== Data shown ==
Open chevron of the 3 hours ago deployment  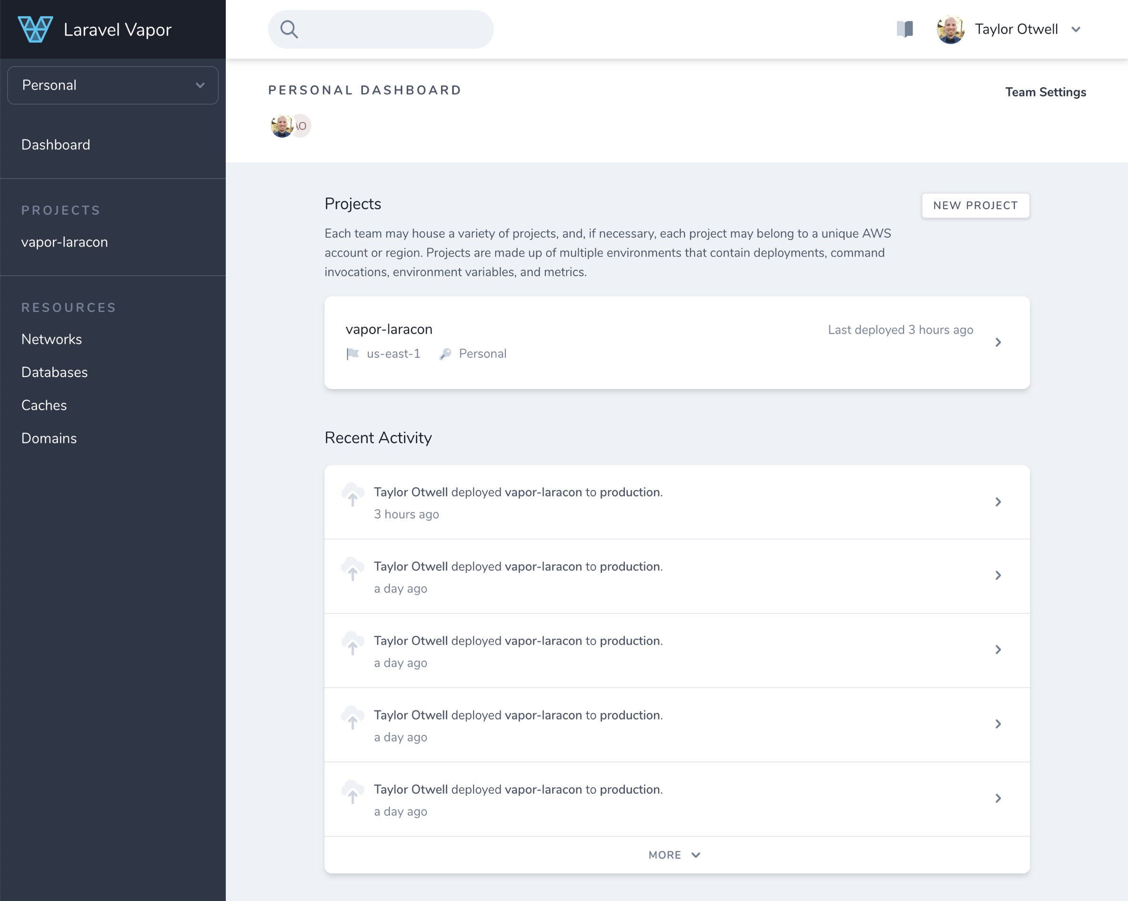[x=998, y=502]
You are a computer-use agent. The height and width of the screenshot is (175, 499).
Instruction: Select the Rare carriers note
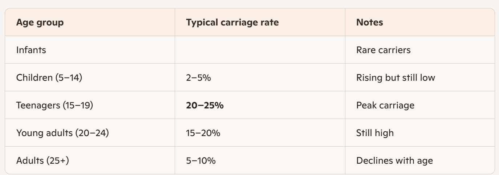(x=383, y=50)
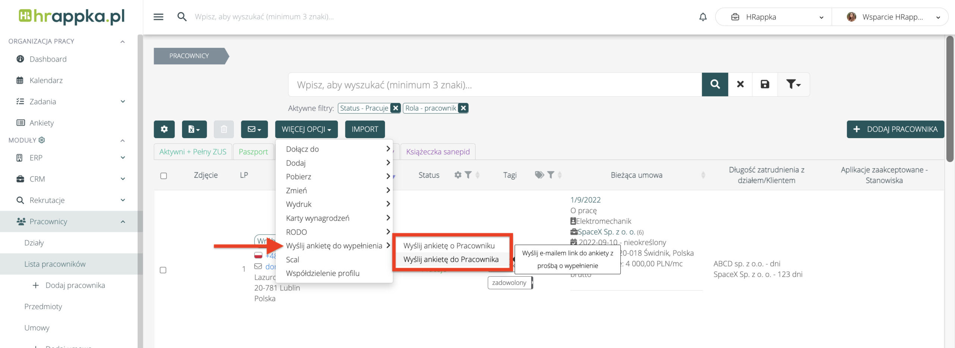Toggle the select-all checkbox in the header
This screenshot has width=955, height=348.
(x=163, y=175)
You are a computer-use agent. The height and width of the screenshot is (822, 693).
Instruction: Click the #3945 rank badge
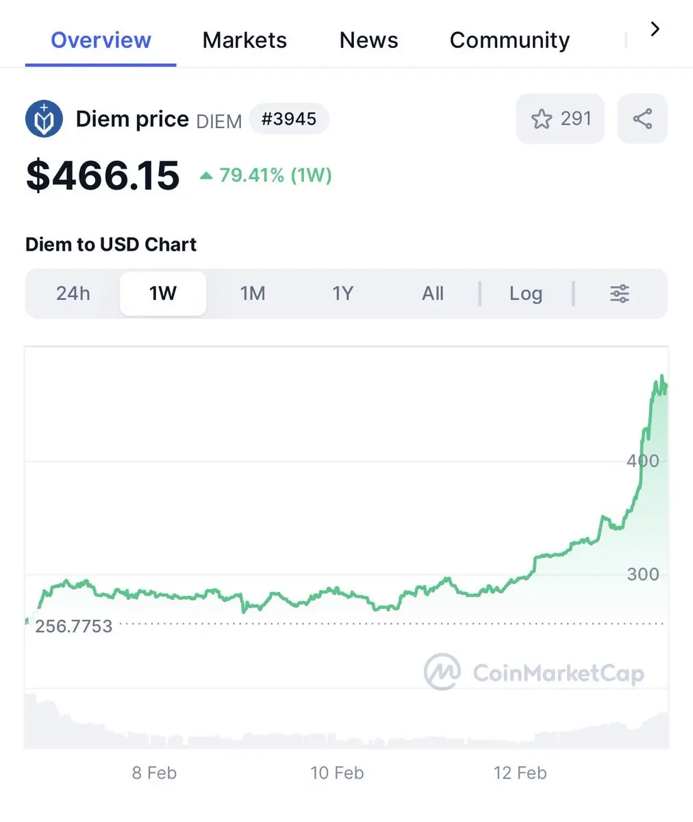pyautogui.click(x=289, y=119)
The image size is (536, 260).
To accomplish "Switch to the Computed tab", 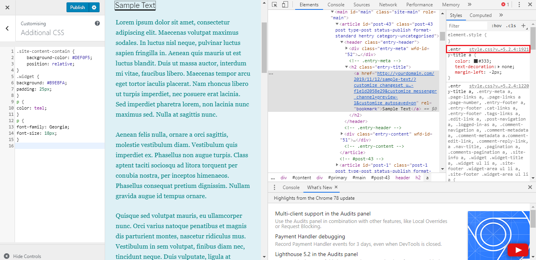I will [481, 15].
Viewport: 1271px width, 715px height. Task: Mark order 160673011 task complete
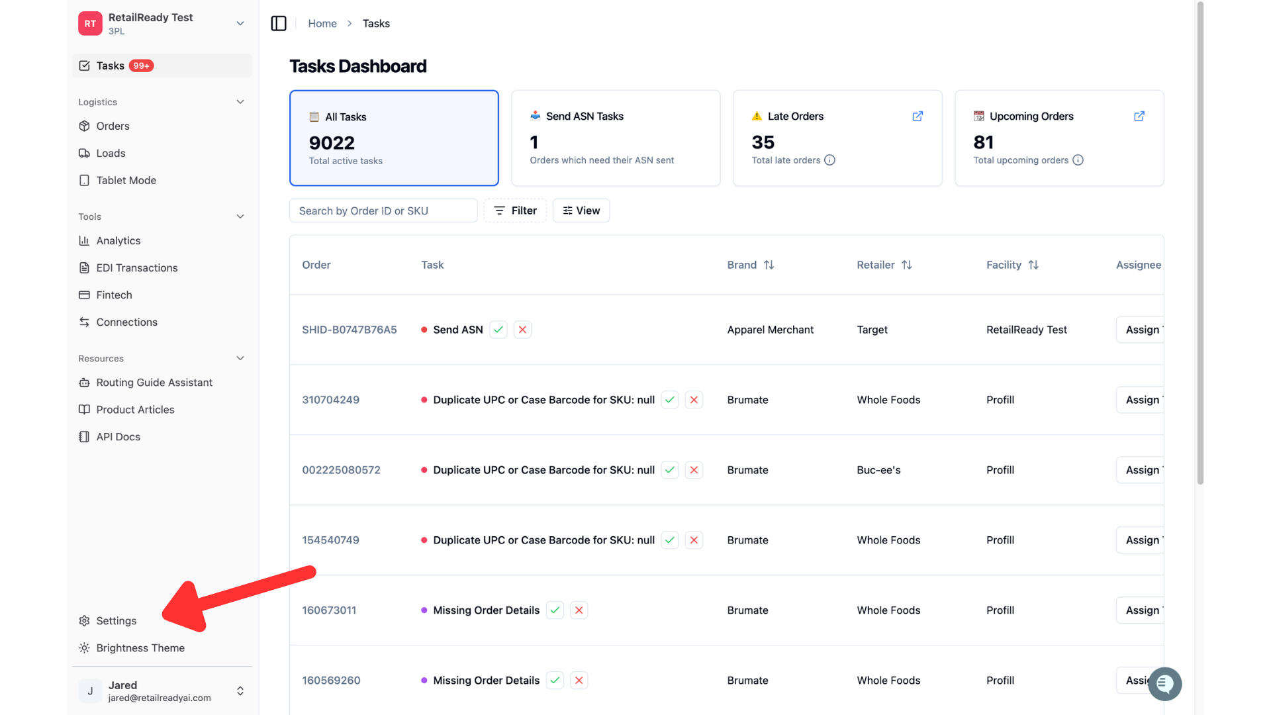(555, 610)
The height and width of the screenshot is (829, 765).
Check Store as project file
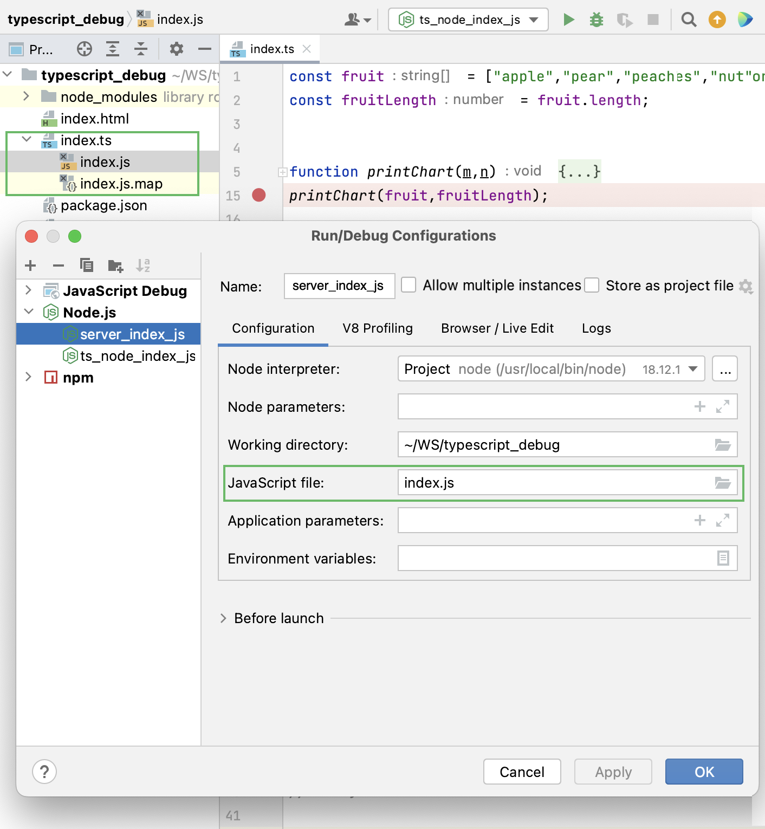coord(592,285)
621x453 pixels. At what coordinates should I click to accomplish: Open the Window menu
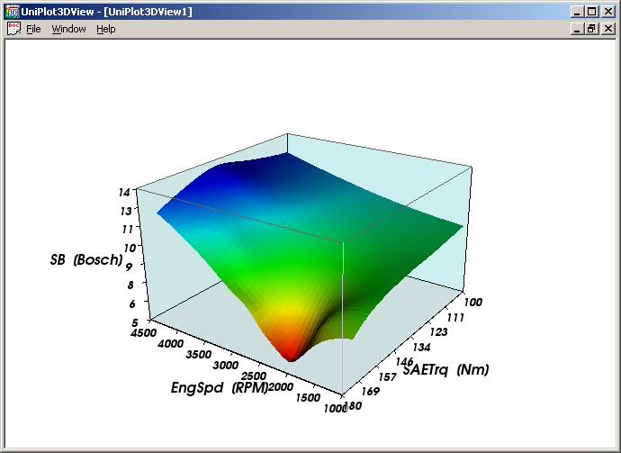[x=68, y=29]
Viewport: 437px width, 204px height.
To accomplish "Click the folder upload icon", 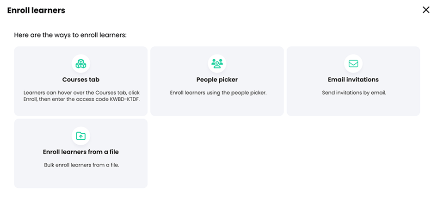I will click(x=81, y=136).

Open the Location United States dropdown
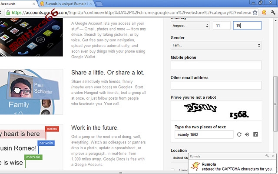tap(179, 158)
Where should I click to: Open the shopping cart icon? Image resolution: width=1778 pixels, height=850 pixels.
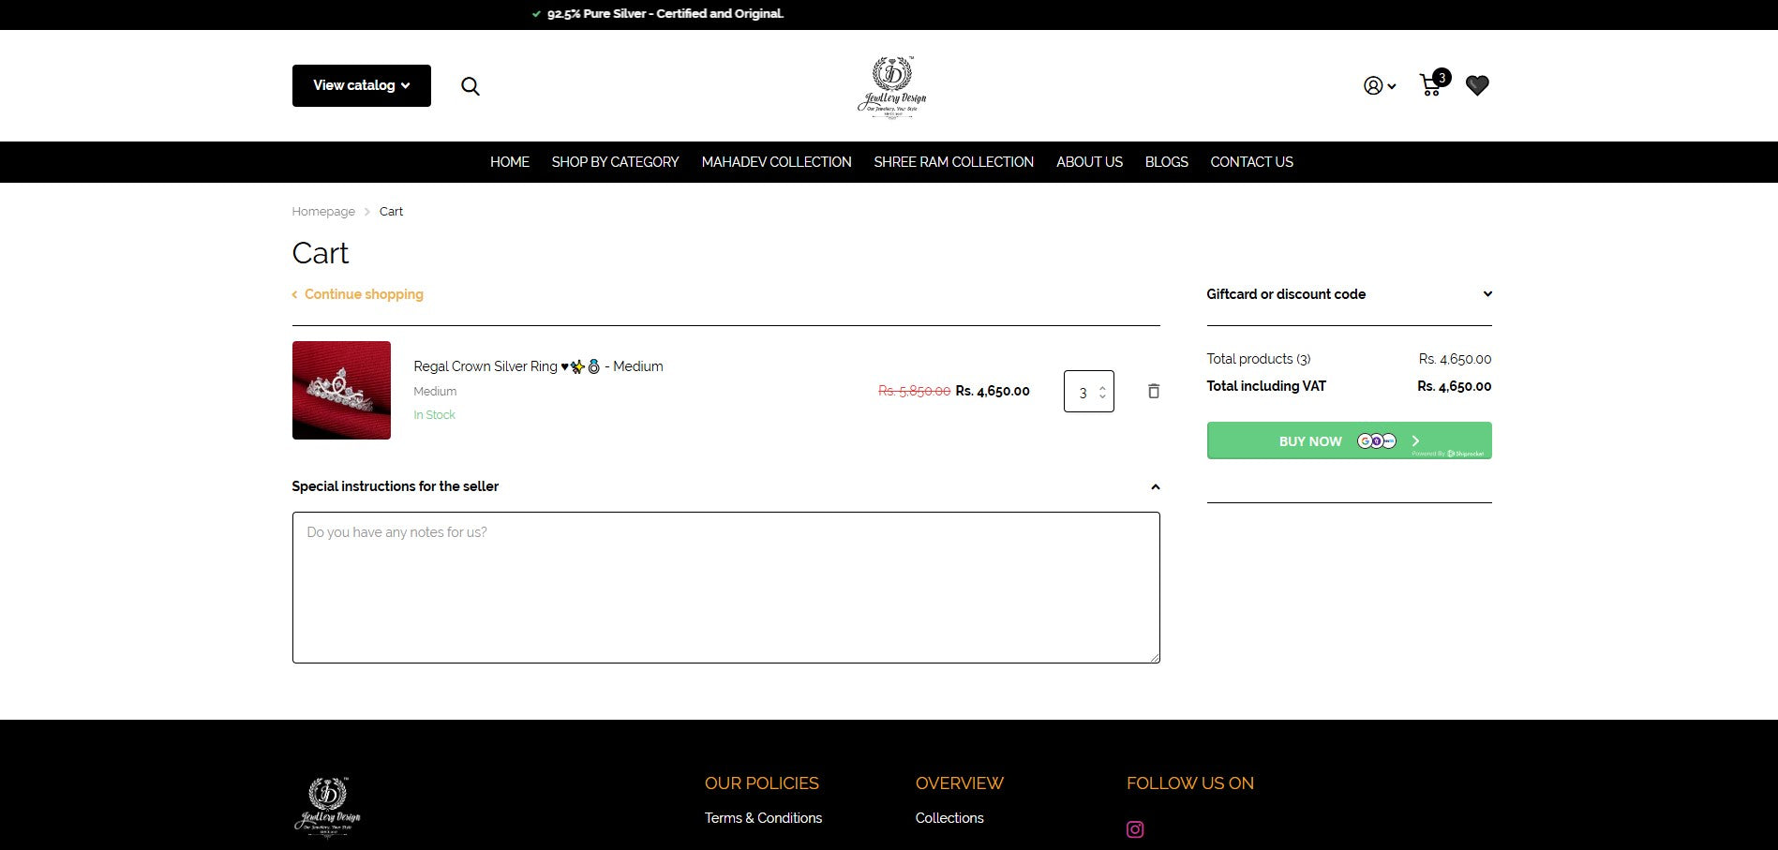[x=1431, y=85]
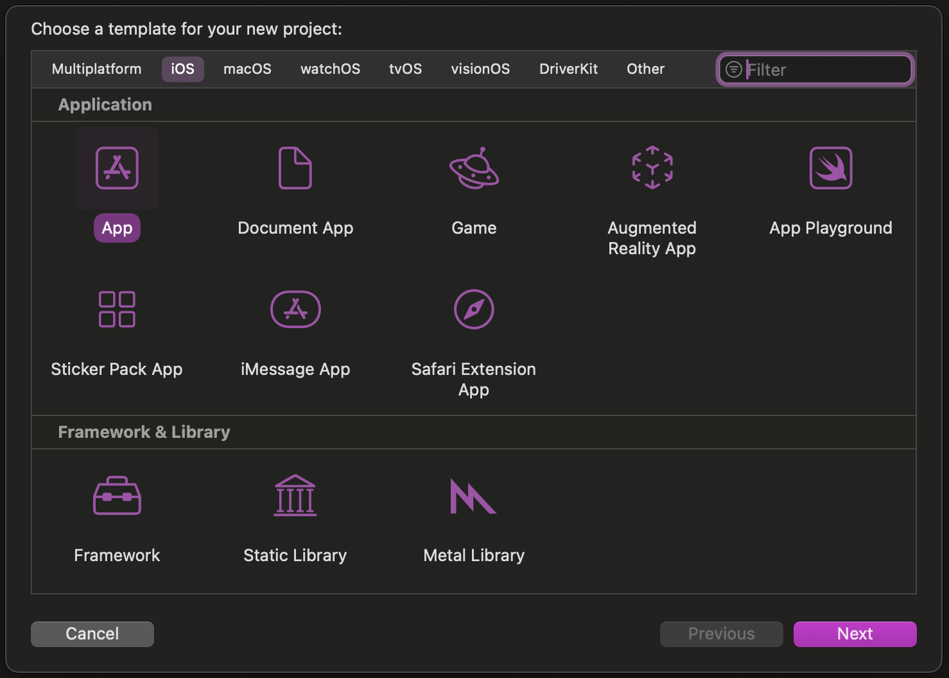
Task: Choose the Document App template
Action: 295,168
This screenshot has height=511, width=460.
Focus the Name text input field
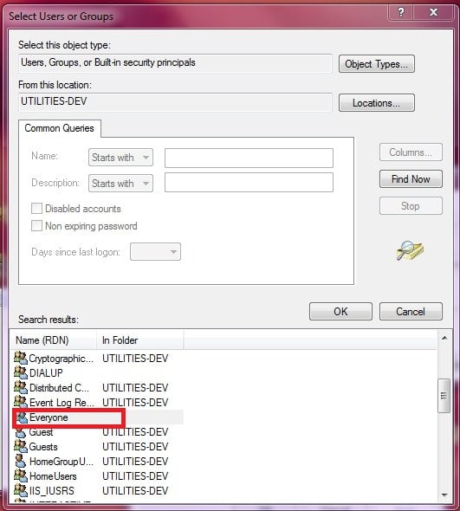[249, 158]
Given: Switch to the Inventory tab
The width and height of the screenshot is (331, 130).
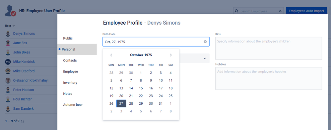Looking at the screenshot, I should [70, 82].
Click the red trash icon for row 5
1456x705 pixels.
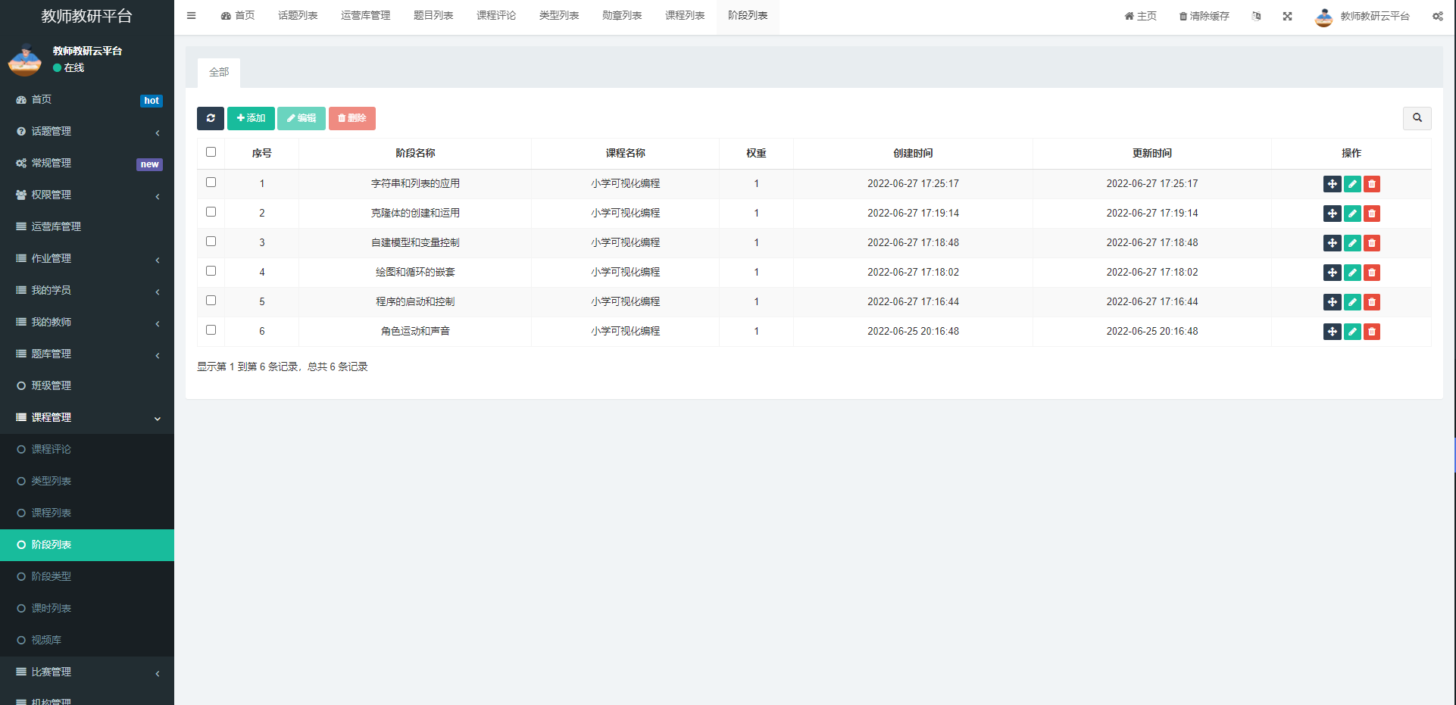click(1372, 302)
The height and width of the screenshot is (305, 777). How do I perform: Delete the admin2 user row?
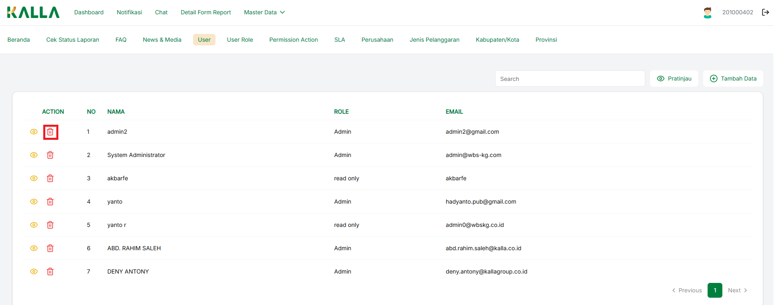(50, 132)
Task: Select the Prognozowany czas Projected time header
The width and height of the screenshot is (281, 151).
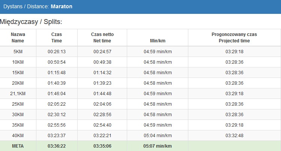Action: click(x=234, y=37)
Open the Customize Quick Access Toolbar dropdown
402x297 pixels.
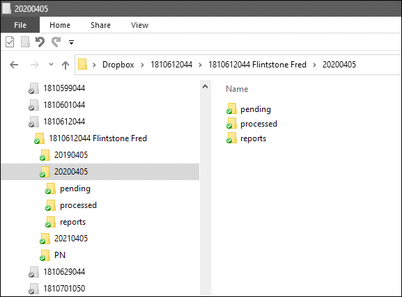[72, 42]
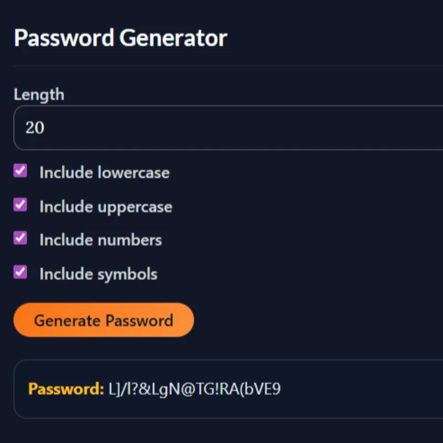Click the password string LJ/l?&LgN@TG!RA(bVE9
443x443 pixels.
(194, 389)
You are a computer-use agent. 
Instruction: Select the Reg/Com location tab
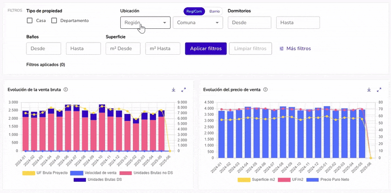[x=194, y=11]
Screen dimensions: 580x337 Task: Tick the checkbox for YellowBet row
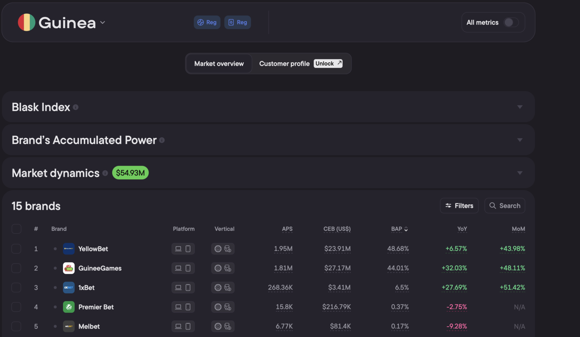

== Exercise aim ==
Reproduce precisely the lines of the entries above, from the one containing "The width and height of the screenshot is (281, 151)." through the final one, both ends included, and omit the pictures.

== Output of the exercise ==
The width and height of the screenshot is (281, 151).
Action: click(x=234, y=37)
Open the Customize Quick Access Toolbar dropdown
402x297 pixels.
[72, 42]
Click the password string LJ/l?&LgN@TG!RA(bVE9
443x443 pixels.
(194, 389)
You are a computer-use agent. 
Instruction: Select the Reg/Com location tab
[x=194, y=11]
Screen dimensions: 580x337 Task: Tick the checkbox for YellowBet row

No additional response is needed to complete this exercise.